But what man shall dare tax another with imprudence? Who is prudent? The men we call greatest are least in this kingdom. There is a certain fatal dislocation in our relation to nature, distorting all our modes of living, and making every law our enemy, which seems at last to have aroused all the wit and virtue in the world to ponder the question of Reform. We must call the highest prudence to counsel, and ask why health and beauty and genius should now be the exception, rather than the rule of human nature? We do not know the properties of plants and animals and the laws of nature through our sympathy with the same; but this remains the dream of poets. Poetry and prudence should be coincident. Poets should be lawgivers, that is, the boldest lyric inspiration should not chide and insult, but should announce and lead the civil code and the day's work. But now the two things seem irreconcileably parted. We have violated law upon law, until we stand amidst ruins, and when by chance we espy a coincidence between reason and the phenomena, we are surprised. Beauty should be the dowry of every man and woman, as invariably as sensation; but it is rare. Health or sound organization should be universal. Genius should be the child of genius, and every child should be inspired; but now it is not to be predicted of any child, and nowhere is it pure. We call partial half-lights, by courtesy, genius; talent which converts itself to money, talent which glitters to-day, that it

may dine and sleep well to-morrow; and society s officered by men of parts, as they are properly called, and not by divine men. These use their gifts to refine luxury, not to abolish it. Genius is always ascetic; and piety and love. Appetite shows to the finer souls as a disease, and they find beauty in rites and bounds that resist it.

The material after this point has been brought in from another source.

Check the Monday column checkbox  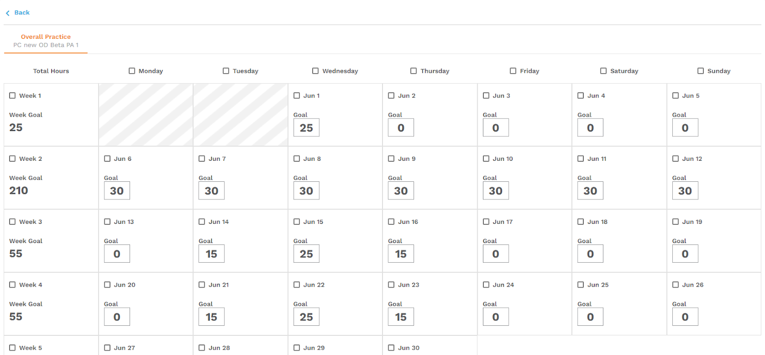[x=132, y=71]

We have found out fine names to cover our sensuality withal, but no gifts can raise intemperance. The man of talent affects to call his transgressions of the laws of the senses trivial, and to count them nothing considered with his devotion to his art. His art rebakes him. That never taught him lewdness, nor the love of wine, nor the wish to reap where he had not sowed. His art is less for every deduction from his holiness, and less for every defect of common sense. On him who scorned the world, as he said, the scorned world wreaks its revenge. He that despiseth small things will perish by little and little. Goethe's Tasso

is very likely to be a pretty fair historical portrait, and that is true tragedy. It does not seem to me so genuine grief when some tyrannous Richard III. oppresses and slays a score of innocent persons, as when Antonio and Tasso, both apparently right, wrong each other. One living after the maxims of this world, and consistent and true to them, the other fired with all divine sentiments, yet grasping also at the pleasures of sense, without submitting to their law. That is a grief we all feel, a knot we cannot untie. Tasso's is no infrequent case in modern biography. A man of genius, of an ardent temperament, reckless of physical laws, selfindulgent, becomes presently unfortunate, querulous, a "discomfortable cousin," a thorn to himself and to others.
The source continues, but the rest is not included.